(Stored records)
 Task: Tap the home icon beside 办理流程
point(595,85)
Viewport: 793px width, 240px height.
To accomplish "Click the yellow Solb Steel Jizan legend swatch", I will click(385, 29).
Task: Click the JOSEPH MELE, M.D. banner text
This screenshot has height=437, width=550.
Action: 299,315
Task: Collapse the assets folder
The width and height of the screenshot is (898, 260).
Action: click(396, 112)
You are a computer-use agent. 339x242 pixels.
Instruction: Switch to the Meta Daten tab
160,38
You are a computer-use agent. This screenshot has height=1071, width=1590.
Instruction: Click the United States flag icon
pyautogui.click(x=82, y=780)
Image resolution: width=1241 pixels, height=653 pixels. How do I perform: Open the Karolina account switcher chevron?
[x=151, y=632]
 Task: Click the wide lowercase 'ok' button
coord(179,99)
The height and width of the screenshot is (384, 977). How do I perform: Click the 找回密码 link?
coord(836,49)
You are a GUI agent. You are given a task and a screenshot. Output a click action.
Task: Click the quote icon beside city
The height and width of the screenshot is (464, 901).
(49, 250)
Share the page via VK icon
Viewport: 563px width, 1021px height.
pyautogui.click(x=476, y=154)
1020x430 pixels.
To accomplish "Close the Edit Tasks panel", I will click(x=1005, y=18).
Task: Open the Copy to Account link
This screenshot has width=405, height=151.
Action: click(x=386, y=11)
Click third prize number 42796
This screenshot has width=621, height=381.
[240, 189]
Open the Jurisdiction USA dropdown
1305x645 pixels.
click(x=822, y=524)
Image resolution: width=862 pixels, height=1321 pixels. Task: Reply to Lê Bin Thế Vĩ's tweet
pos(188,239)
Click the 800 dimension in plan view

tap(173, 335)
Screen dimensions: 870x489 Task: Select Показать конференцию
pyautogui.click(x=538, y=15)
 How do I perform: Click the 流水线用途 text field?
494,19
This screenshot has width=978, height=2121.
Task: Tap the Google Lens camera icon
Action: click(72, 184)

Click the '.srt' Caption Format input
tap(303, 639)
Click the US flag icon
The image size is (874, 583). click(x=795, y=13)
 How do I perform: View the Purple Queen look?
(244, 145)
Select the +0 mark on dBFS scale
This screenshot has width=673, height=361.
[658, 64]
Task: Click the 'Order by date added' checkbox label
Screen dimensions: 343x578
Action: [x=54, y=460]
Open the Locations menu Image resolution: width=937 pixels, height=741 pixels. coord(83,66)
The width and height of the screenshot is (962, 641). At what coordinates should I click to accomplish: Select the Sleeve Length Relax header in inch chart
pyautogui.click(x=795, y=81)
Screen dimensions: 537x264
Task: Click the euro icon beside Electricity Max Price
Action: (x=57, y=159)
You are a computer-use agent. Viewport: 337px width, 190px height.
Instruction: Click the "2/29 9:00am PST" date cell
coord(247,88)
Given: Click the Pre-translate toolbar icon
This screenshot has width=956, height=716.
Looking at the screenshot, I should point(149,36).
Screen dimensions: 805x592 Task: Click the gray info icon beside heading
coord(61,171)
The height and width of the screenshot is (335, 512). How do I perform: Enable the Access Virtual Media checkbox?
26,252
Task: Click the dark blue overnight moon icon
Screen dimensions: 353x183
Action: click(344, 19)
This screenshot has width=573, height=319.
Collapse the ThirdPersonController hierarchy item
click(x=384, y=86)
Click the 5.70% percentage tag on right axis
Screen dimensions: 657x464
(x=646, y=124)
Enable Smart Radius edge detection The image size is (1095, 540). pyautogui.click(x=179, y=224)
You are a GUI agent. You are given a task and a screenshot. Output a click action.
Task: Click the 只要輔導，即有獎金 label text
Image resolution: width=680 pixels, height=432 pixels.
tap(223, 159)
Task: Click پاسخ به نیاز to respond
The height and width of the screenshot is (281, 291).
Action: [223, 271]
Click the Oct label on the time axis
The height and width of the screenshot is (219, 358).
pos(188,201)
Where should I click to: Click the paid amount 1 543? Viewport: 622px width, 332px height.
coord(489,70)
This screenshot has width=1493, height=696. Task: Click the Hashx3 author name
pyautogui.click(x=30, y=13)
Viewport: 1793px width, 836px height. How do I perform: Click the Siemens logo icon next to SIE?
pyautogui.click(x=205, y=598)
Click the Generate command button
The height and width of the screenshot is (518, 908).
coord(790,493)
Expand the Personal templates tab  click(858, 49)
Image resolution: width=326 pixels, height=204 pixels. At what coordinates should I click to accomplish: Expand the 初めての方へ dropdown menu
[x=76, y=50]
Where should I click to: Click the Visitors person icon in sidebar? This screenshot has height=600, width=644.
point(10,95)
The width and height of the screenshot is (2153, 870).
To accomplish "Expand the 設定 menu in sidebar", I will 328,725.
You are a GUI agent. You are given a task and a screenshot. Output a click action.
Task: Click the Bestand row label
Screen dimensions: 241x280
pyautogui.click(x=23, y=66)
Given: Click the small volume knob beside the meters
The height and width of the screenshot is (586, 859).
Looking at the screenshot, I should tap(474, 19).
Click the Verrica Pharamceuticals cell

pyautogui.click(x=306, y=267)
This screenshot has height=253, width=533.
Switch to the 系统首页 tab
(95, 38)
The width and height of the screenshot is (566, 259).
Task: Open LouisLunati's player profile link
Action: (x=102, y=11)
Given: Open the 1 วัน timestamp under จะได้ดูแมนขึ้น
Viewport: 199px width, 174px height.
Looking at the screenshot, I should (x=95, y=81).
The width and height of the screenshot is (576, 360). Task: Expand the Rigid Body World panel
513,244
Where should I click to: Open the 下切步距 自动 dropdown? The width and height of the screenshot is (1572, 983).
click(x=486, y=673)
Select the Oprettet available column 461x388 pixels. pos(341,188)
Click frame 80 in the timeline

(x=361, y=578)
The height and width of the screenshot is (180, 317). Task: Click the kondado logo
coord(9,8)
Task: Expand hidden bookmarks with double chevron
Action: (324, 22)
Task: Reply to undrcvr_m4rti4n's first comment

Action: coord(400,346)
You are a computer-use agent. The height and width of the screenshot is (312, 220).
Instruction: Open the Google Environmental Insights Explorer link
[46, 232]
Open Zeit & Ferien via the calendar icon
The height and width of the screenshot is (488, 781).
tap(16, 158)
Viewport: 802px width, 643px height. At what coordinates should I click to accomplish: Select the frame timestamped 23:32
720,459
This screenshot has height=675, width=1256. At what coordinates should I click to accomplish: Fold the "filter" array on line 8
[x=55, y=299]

To do: What is wanted is every line from the first line of the entries through the line that contains "You are a computer-use agent. 339x242 pixels.", given again exactly.

Exercise result:
 Task: Tap the home icon beside 办理流程
point(595,85)
Viewport: 793px width, 240px height.
To accomplish "Click the yellow Solb Steel Jizan legend swatch", I will click(385, 29).
Task: Click the JOSEPH MELE, M.D. banner text
This screenshot has height=437, width=550.
Action: 299,315
Task: Collapse the assets folder
The width and height of the screenshot is (898, 260).
Action: click(396, 112)
You are a computer-use agent. 339x242 pixels.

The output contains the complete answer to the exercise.